Anthony 'Tick' Belrose (Hugo Weaving) by day, Mitzi Del Bra by night, is an Australian who makes a living by performing drag acts, singing cabaret in outrageous outfits and lip-synching kitschy songs. When offered a gig from an old friend, he asks his buddy, the in-mourning transsexual Bernadette Bassenger (Terence Stamp) to come with him on his 4-week run. The aging Bernadette has recently lost her 25 year-old lover to a tragic accident and tags along to help lessen the grief. Along for the ride is the young and flaming Adam Whitely, aka Felicia Jollygoodfellow (Guy Pearce). Adam takes it upon himself to buy a tour bus, name it Priscilla, Queen of the Desert, and make an adventure out of it. The bus isn’t in great shape, and when they chose to take an off-road shortcut, the bus full of prissy queens breaks down in the desert, and the adventure begins.

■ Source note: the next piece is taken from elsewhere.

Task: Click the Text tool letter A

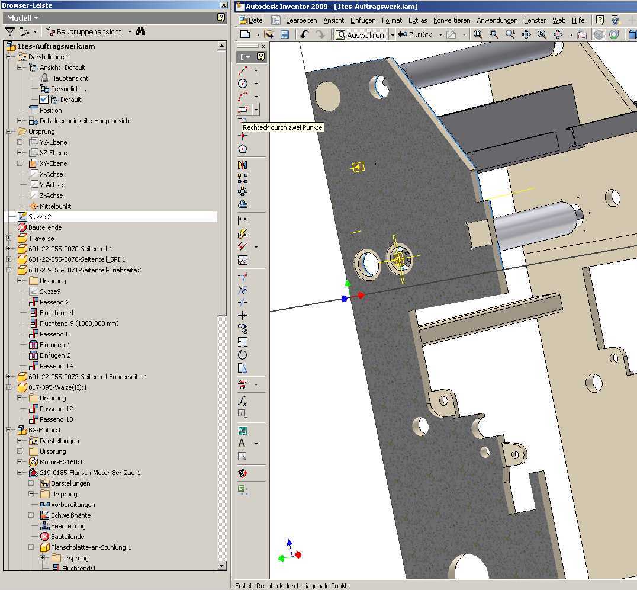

At first glance, yes, absolutely, The Adventures of Priscilla, Queen of the Desert is as over-the-top as its ostentatious title hints. The gags are forced, the characters topple the norm, and gay and draggy and pre-op as they may be, there’s much about them that falls flat. Guy Pearce’s Adam Whitely minces around dancing and prattling off one liners. Weaving’s Belrose humour is mostly physical, grotesqueries of his terrifying woman-face squorshed into exaggerated displays. Bernadette cracks out gags that are nigh-vaudevillian, almost as old as she is. In one scene, her scathing come-back is so funny that it alleviates the growing atmosphere of hate in a bar full of rednecks. The crowd in the bar laughs uproariously – though I felt like that crowd was laughing at me, because I wasn’t laughing. Frequently the timing is sitcom in the way it leaves pauses for laughter after a joke. The music is constantly queeny, the outfits epically fruity. It’s as though the theme of glorious flaming LOUD will never let up, leaving behind nothing but a purple-laced and gold-lamée-gilded, poorly-written, one-dimensional character study with a thin story.

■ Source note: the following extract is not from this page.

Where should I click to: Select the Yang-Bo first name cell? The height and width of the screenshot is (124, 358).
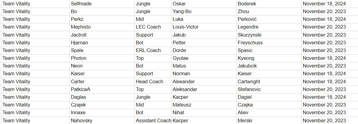pyautogui.click(x=204, y=12)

But Priscilla, Queen of the Desert does have a trick or two up its sleeve. Its gorgeous cinematography and infectious colour palate bore into my brain. The colors are gay in the best sense of the word. The show costumes are flamboyant, freakish and funny. And while I watched, a plot also snuck its way in. Bernadette’s inner fears of growing ugly, Adam’s youth and naiveté pitted against small town hicks, the not-so-cut-and-dry lifestyle of Anthony Belrose – these are characters who are original individuals as opposed to the caricatures we’re introduced to. When the pile of queens aren’t showing off and squawking at each other, Priscilla, Queen of the Desert is enjoyable, entertaining - deep even, and definitely dramatic. Despite all the problems I had with the forced facetious fairy façade, Priscilla eventually drops it’s pretentions and gets down to business, and whether it’s show business, character-building or impressive cinematic displays it’s a second half worth the wait.
Performance: 8 Cinematography: 9 Script: 7 Plot: 8 Mood: 7
Overall Rating: 78% (Definitely Not Dry)
I think for the rest of my life I’ll see Hugo Weaving’s Agent Smith in a completely different light. Watching him interrogate The Matrix’s Neo in full drag instead of a suit – well I suspect that’ll always be there in the corner of my mind.
Oh and Guy Pearce is the sexiest woman I've seen in a gay movie.